代表取締役 東原 達矢氏(以下、東原氏): アート作品が本物か偽物かを見分けるためのデジタル証明書サービスを提供しています。手持ちのスマホでガイドに沿って、複数の角度から4~5枚撮影して、作品を登録すると、AIが作品の特徴を抽出してパターンを学習します。AIが作品情報と登録画像を証明書と紐付けることで、デジタル証明書「clarus ID」(特許取得済)が発行される仕組みです。
大洞:作品の登録は、スマホで撮影するだけなのですね。思ったよりシンプルで驚きました。
東原氏:仕組みは、スマートフォンの顔認証システムと同じです。顔認証は、自分の顔をいろいろな角度から撮影して登録すると、写真からその人の顔の特徴をAIが抽出してパターンを学習し、以降は撮影時のパターンを照合するという仕組みです。私たちのサービスも同様で、AIが撮影した画像から、材質や質感、絵の具の隆起や署名などをパターン学習します。学習後は、元のパターンを基にAIが本物か偽物かを見分けるので、作品のすり替わりを防止できます。
大洞:デジタル証明書ということですが、ユーザーは証明書をどのように利用するのでしょうか?
東原氏:「clarus platform」というアプリで情報を管理することができ、利用者間での共有や引き継ぎも可能です。また、証明情報は、ブロックチェーンに記録され、永続的な証明となります。
大洞: 証明書が永続的に使えて、書き換えができないのは安心できますね。AIが本物か偽物かを判断するということですが、酷似した偽アートでも正確に判断してくれるのでしょうか?
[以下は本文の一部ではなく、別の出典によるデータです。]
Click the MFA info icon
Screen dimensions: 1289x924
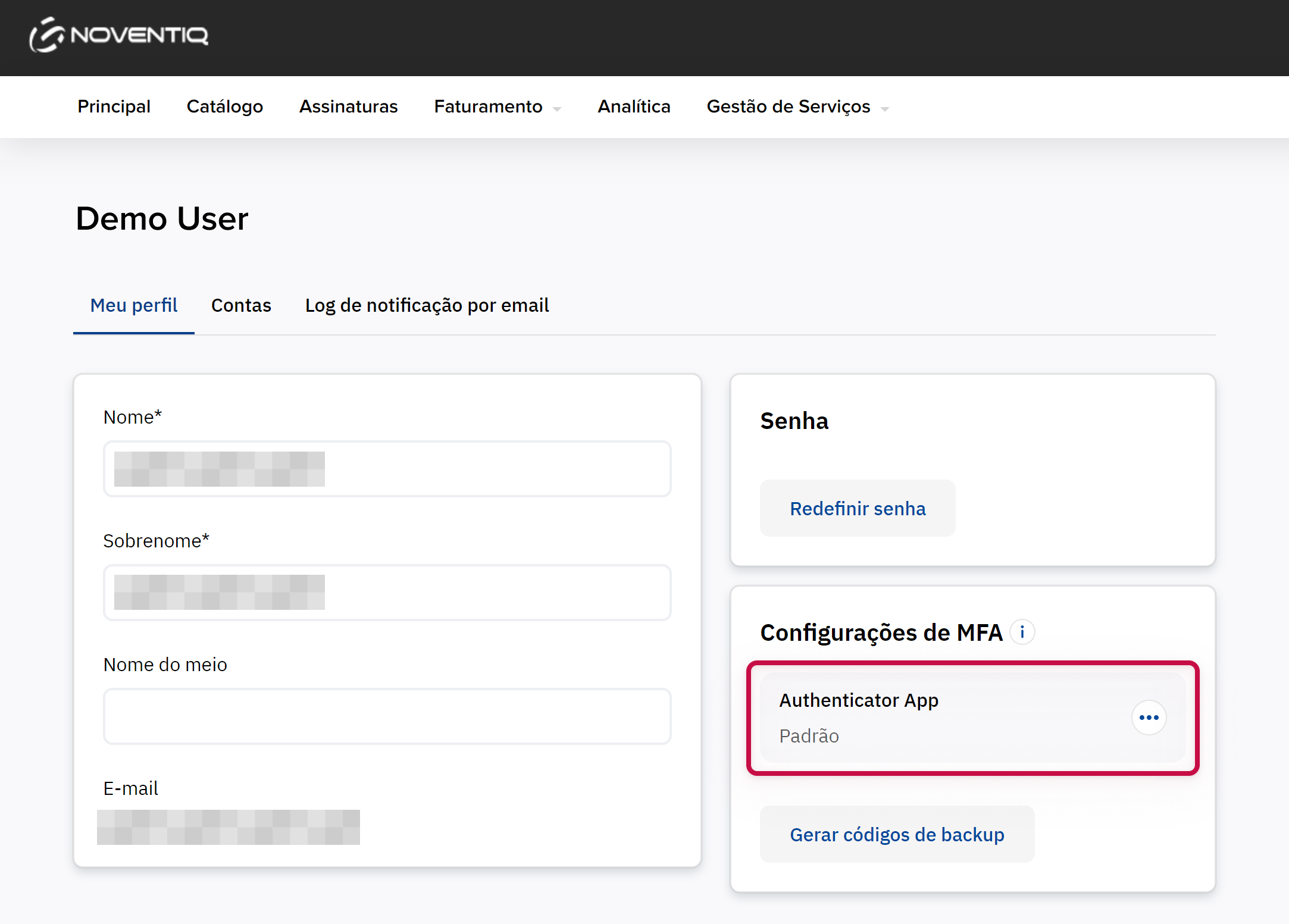[x=1022, y=632]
東原氏:はい。近づいて撮影するカットも必ず含まれるため、スマホでの撮影画像でも高い精度で識別が可能です。1点もののアート作品はもちろん、版画など見た目が酷似しやすい対象でも、刷りムラや紙質の違いなどを捉えて区別できることを確認しています。また、一般的なAIによる画像判定では、対象が一致しているか否か、あるいは新作か既存作かといったゼロイチの判定と、AIがその判定にどれほどの自信を持っているかの数値が提示されることが多いのですが、その情報だけでは実現場では使いづらいケースもあります。例えば、AIが「95%の確率で本物」と判定した場合は信頼できますが、「55%の確率で本物」と判定された場合、ユーザーはその情報だけで判断をするのは難しくなります。こうしたケースでは、単にAIの信頼性を疑うか、もしくは結論を保留するしか選択肢がなくなってしまいます。
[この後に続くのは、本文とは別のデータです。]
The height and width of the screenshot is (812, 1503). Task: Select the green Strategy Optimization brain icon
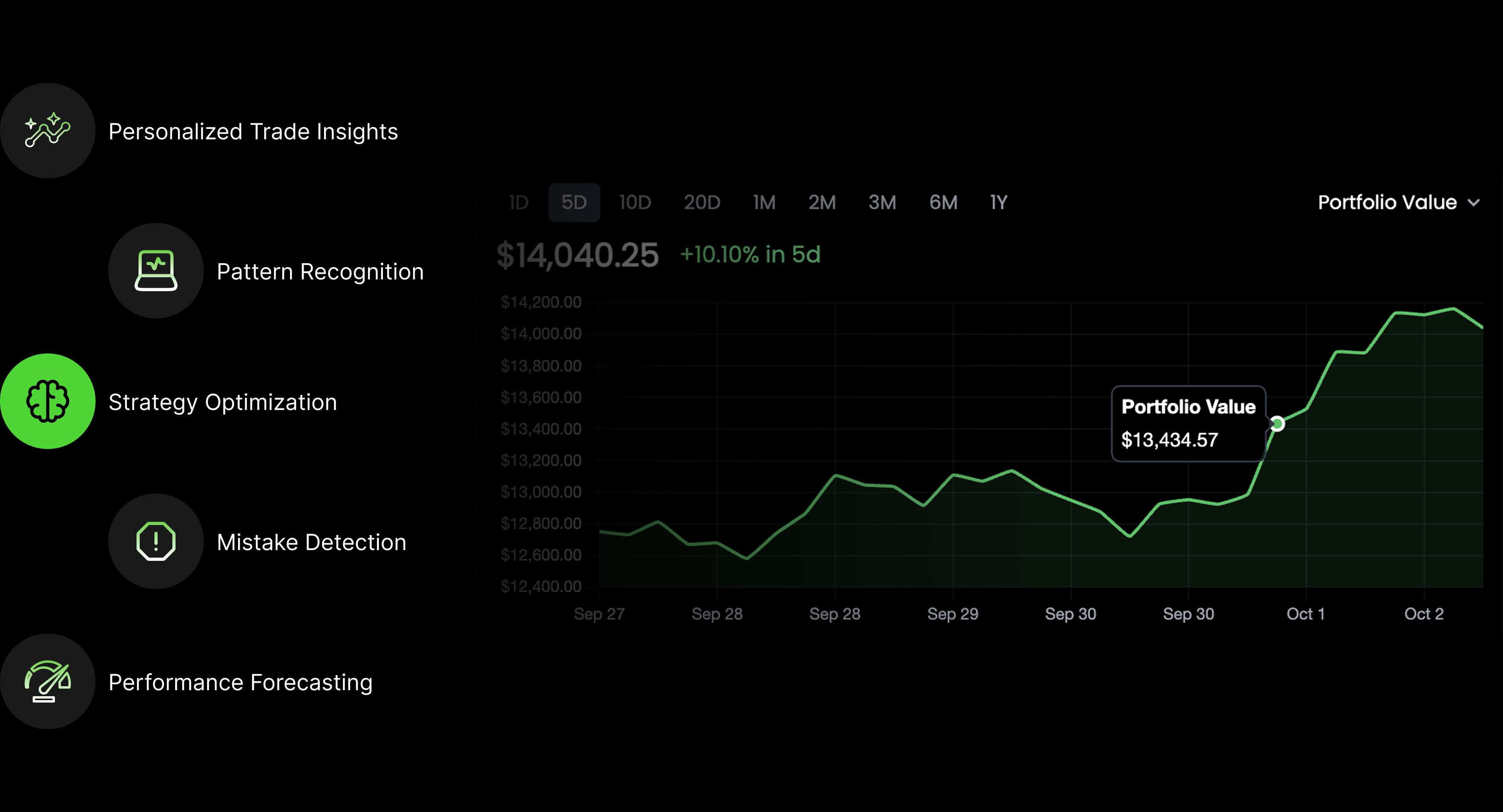(x=49, y=402)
そこで当社では、判定結果を単に数値で示すのではなく、どの部分が一致し、どの部分が一致していないかを可視化し、その判断理由を具体的に説明する形式でレポートを出力しています。例えば、スマートフォンでの撮影環境による影響や、対象物の経年変化などにより、撮影画像に微妙なズレが生じることがあります。こうしたズレがあるからといって「偽物」と判断するのではなく、「ここは一致していないが、こちらは一致しているため、総合的に本物だと判断した」というように、より信頼性の高い情報を提供し、ユーザーが納得できる形でレポートを提供しています。判定プロセスについては特許を取得済で、レポート作成方法については特許を出願中です。
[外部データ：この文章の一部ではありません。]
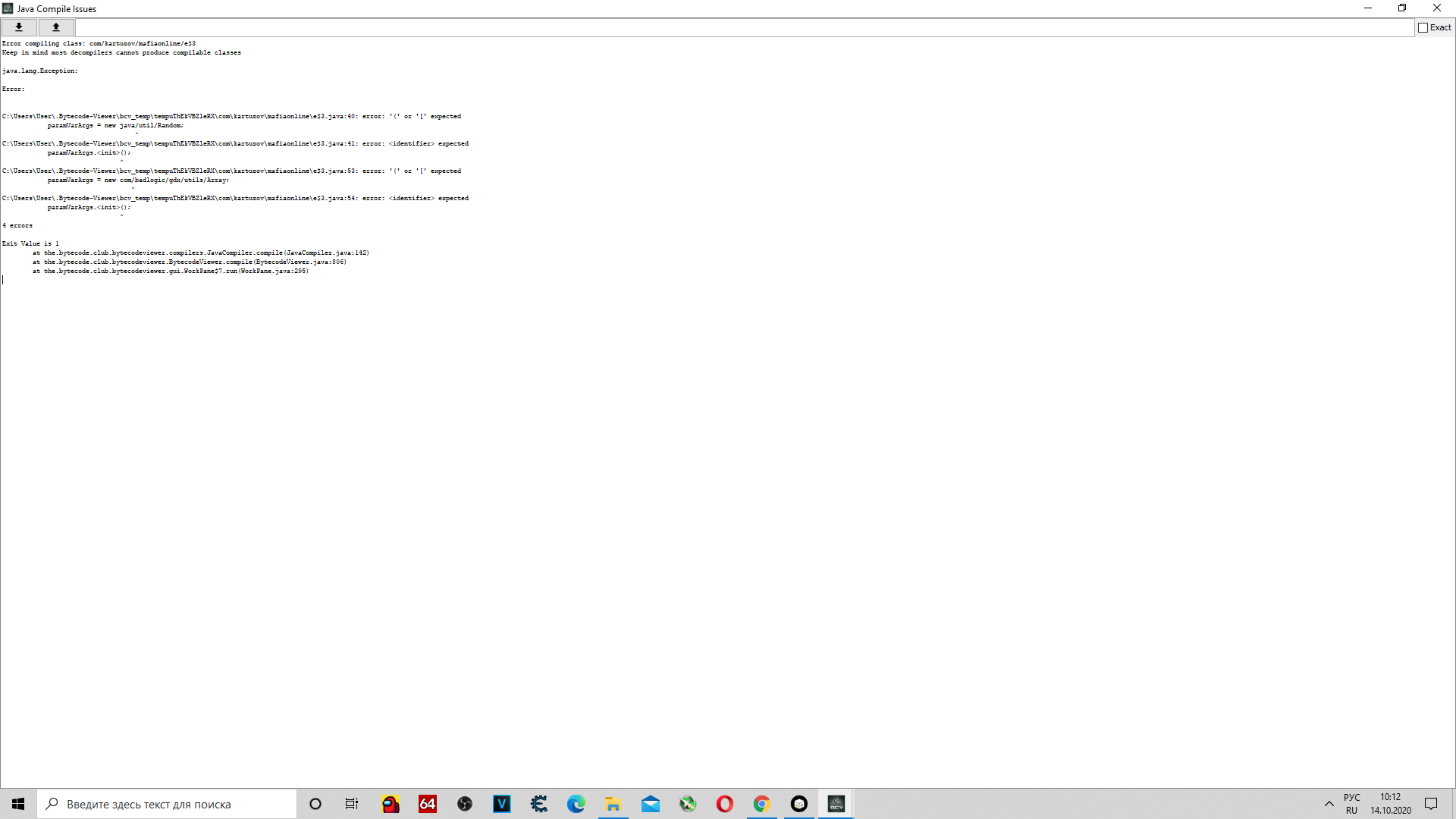The image size is (1456, 819).
Task: Click the search-down arrow icon
Action: (18, 27)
大洞:ただ単に一致、不一致という判断ではなく、根拠を示してくれるのは、わかりやすくて、よりユーザーの信頼性が高まりますね。アートのデジタル証明書というのは珍しいサービスですが、どのような経緯でclarusを設立されたのでしょうか?
東原氏: clarusの創業以前は、AIベンチャーの株式会社エクサウィザーズで部門長として新規事業部立ち上げをリードし、IPOまでの経験を積みました。起業を考えた際、AIをどのようにして他の分野に応用できるかを模索していたところ、アート業界が抱える真贋判定の課題を知り、アートのデジタル証明サービスを始めることにしました。
取引の成否を左右するアートの真贋
大洞:アート業界が抱える真贋判定の課題を、具体的に教えてください。
東原氏:アート作品は、偽造品の存在が市場に与える影響は甚大ですが、現状のアートの証明書管理はあまりにもアナログです。作家が自ら台帳を作成し管理するケースや、ギャラリーが作家の署名を添えて紙の証明書を発行することもあります。証明書は、主に紙で作成された上でラミネート加工が施され、破れやすさや紛失を防ぐ程度の工夫がなされているに過ぎません。
工芸品に関しては、例えば茶碗の場合、その茶碗に合わせた共箱と呼ばれる木箱が作られ、その共箱に作家のサインや落款が刻印されることがあります。しかし、共箱自体は本物であっても、中に収められた茶碗がすり替えられてしまい、本物だと誤認されて流通してしまうケースがあるのです。
このような背景から、AI技術を活用し、デジタル証明書を発行することで、より確実で透明性のある真贋判定を実現できるのではないかと考えたのが、 clarus設立のきっかけです。
大洞:デジタル証明書を利用することで、作家や購入者にどのようなメリットがありますか?
東原氏:clarusの証明書は、ブロックチェーン上に記録されるため、誰がいつどのように証明書を発行したのか、そしてその証明がどのように行われたのかがすべて明確になります。これにより、購入者は作品の信頼性を確認した上で安心して取引を行うことができます。所有者にとっても、作品の価値を高める手段として活用できる点が大きなメリットです。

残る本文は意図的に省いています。